▶
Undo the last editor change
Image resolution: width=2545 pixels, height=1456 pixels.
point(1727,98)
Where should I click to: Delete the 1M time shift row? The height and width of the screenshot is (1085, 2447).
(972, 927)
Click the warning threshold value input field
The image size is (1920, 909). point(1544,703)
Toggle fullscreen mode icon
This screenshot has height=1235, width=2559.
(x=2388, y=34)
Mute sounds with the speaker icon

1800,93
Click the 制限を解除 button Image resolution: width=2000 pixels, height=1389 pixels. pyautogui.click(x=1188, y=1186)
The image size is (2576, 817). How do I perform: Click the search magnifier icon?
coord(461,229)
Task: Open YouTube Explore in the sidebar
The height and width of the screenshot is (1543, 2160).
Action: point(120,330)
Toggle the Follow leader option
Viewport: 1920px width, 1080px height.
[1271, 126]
◀
_Goal of the exercise_
Repeat the whole of the data above exactly, keeping every word.

_Answer to this task_
Undo the last editor change
Image resolution: width=2545 pixels, height=1456 pixels.
point(1727,98)
Where should I click to: Delete the 1M time shift row? The height and width of the screenshot is (1085, 2447).
(972, 927)
Click the warning threshold value input field
The image size is (1920, 909). point(1544,703)
Toggle fullscreen mode icon
This screenshot has height=1235, width=2559.
(x=2388, y=34)
Mute sounds with the speaker icon

1800,93
Click the 制限を解除 button Image resolution: width=2000 pixels, height=1389 pixels. pyautogui.click(x=1188, y=1186)
The image size is (2576, 817). How do I perform: Click the search magnifier icon?
coord(461,229)
Task: Open YouTube Explore in the sidebar
The height and width of the screenshot is (1543, 2160).
Action: point(120,330)
Toggle the Follow leader option
Viewport: 1920px width, 1080px height.
[1271, 126]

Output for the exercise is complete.